As $372 million worth of tokens were stolen mere hours after the bankruptcy was declared. Over half of the sum of $700 million was reported to have been withdrawn from FTX – the prudent decision taken by the SCB has probably stopped quite a lot of mischief from being carried out.
Funds to Be Returned to Investors at Court’s Discretion
The funds currently held in a digital wallet belonging to the SCB will be returned to their respective owners, according to the press release submitted by the Bahamian authority.
“The digital assets transferred on 12 November 2022 […]are being held by the Commission on a temporary basis, until such time as The Bahamas Supreme Court directs the Commission to deliver them to the customers and creditors who own them, or to the JPLs (Joint Provisional Liquidators) to be administered under the rules governing the insolvency estate for the benefit of the customers and creditors of FTXDM.”

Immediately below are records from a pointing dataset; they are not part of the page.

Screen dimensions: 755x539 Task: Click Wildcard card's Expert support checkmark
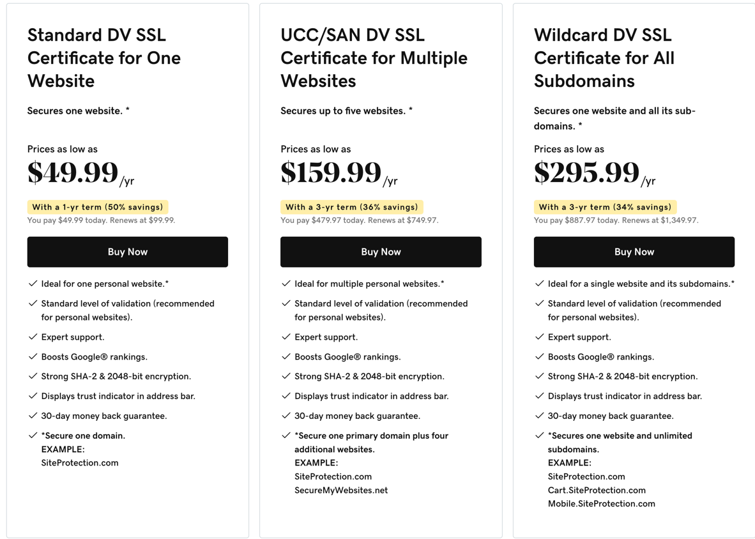pos(539,337)
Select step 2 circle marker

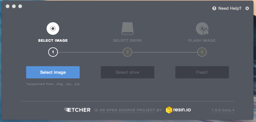point(128,52)
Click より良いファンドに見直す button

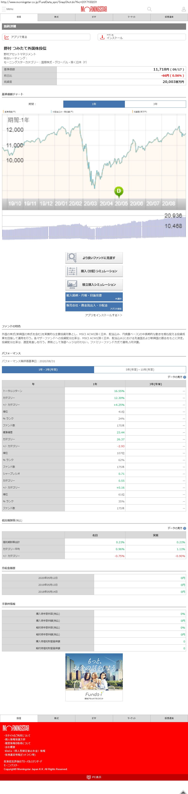(94, 258)
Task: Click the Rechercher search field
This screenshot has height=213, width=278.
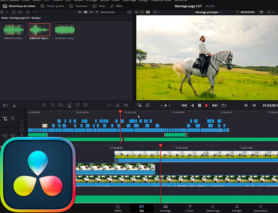Action: [112, 12]
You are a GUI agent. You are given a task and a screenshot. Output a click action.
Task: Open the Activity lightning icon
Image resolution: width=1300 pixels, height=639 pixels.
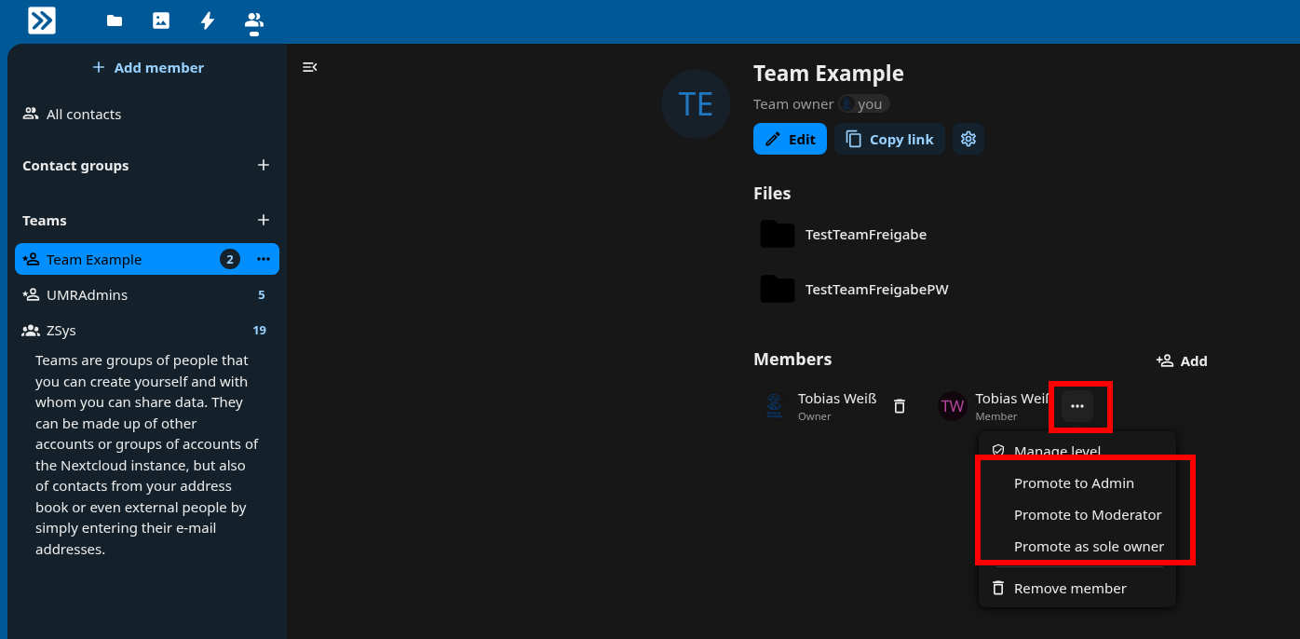point(208,20)
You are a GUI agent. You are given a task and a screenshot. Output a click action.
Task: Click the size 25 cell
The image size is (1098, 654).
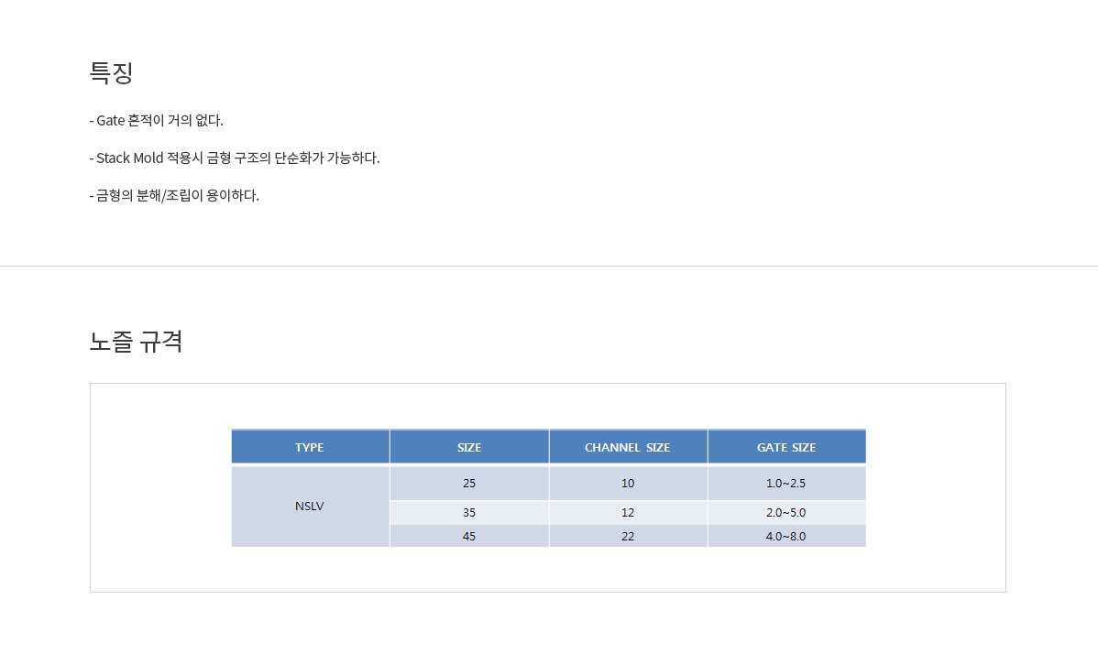tap(469, 483)
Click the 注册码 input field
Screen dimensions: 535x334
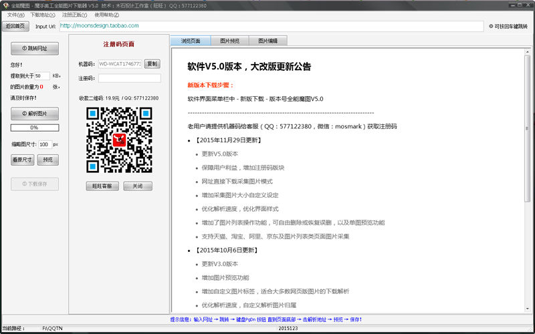tap(129, 78)
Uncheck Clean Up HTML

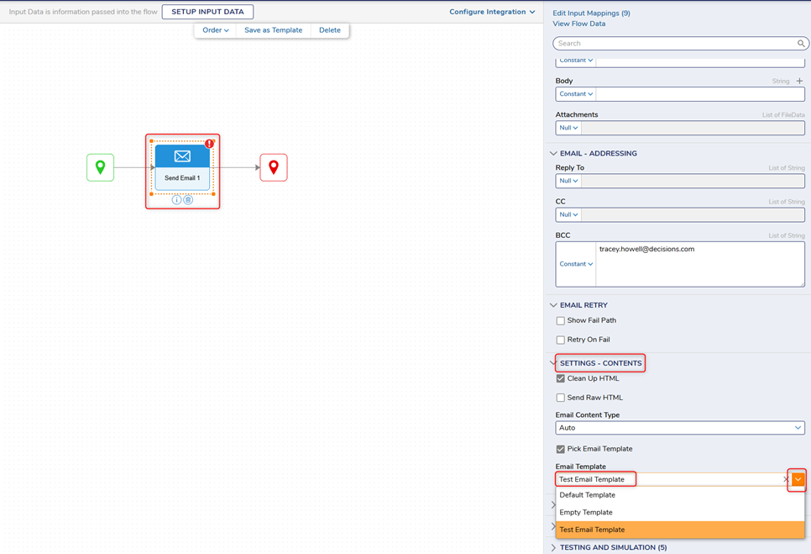tap(561, 378)
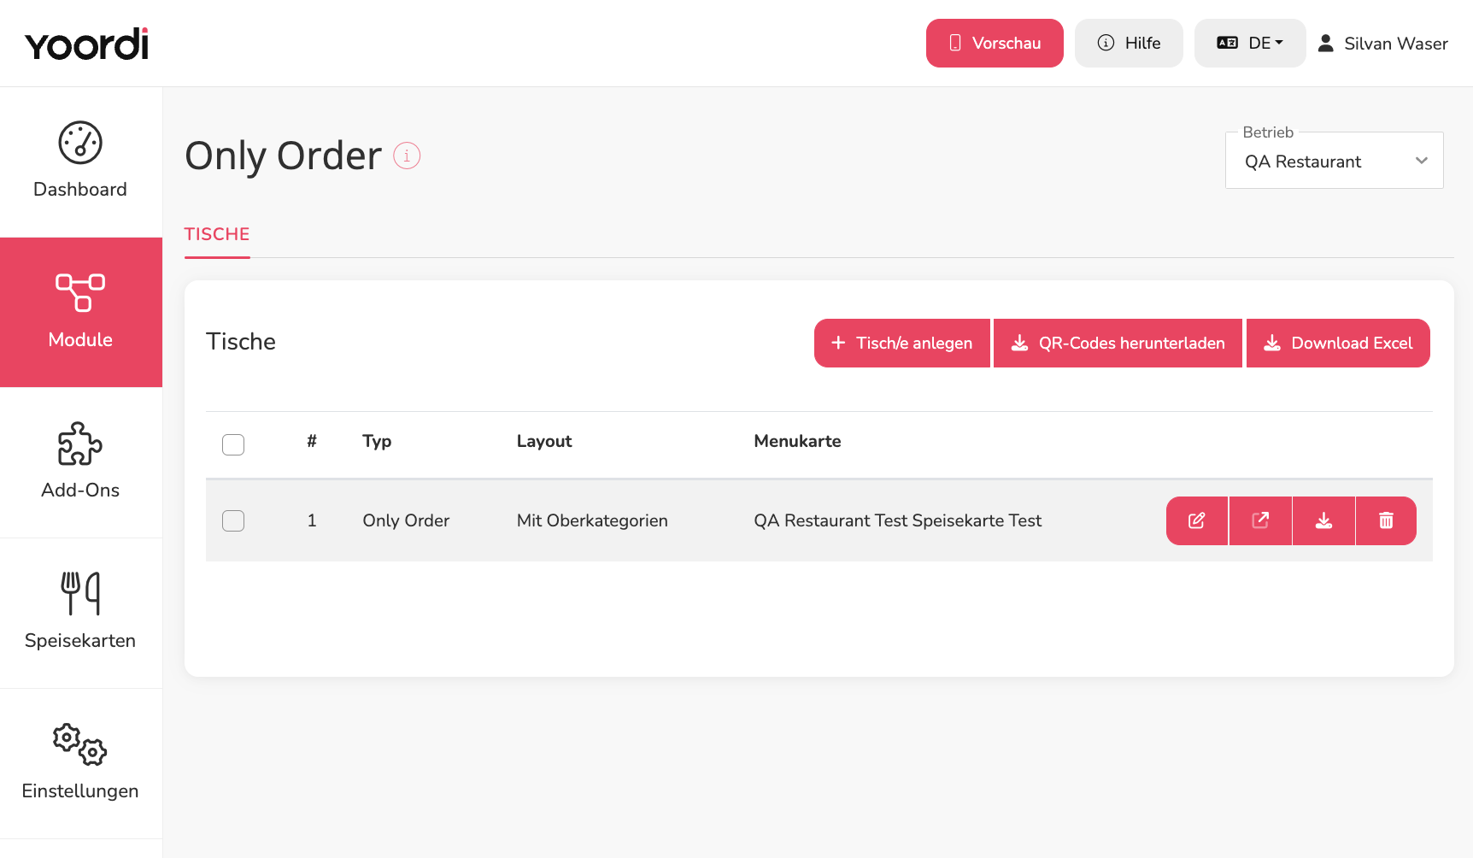Click the info icon beside Only Order
The height and width of the screenshot is (858, 1473).
(x=407, y=156)
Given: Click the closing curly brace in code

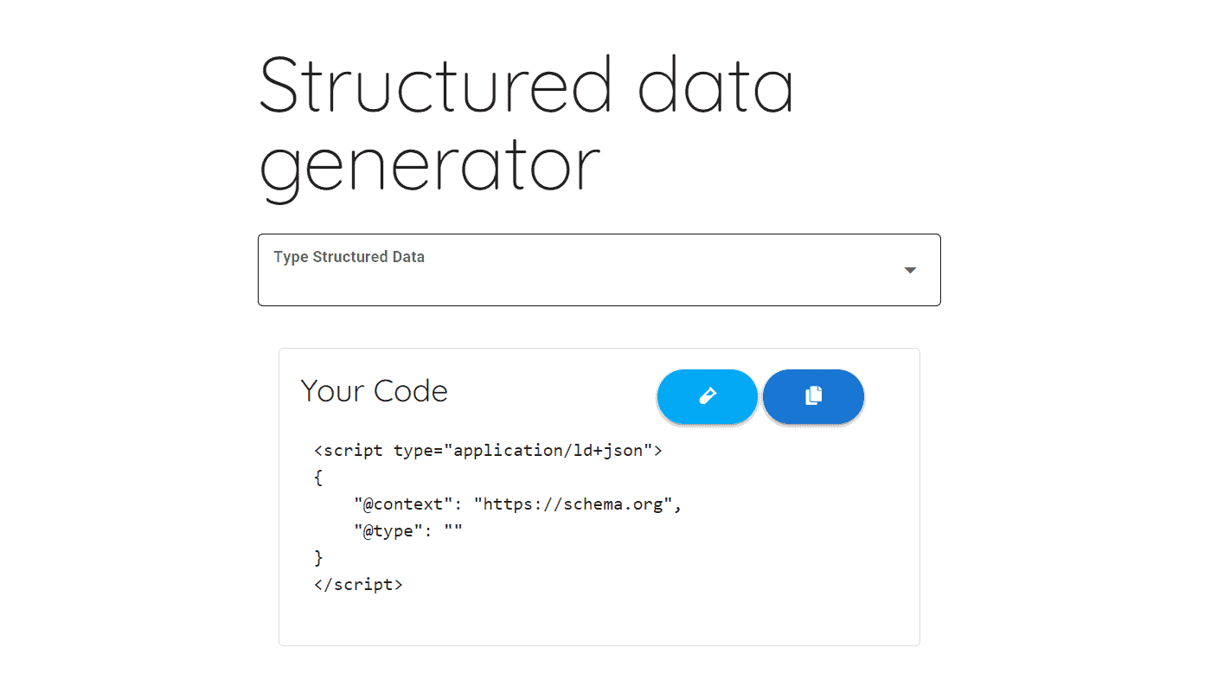Looking at the screenshot, I should point(318,558).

The SCB is also stressed that it will continue its own investigation into the collapse of FTX Digital Markets and that of FTX itself. The investigation pertains specifically to the relationship between FTXDM and Alameda, who reportedly had an inherent advantage when trading on the exchange. The co-mingling of funds between the two entities is still being mapped out by the court.
The move by the SCB will doubtlessly bring some measure of relief to local FTX investors, as the interim CEO of FTX – John Ray III – previously stated that international customers were at risk of losing a more significant percentage of their funds than those based in the US.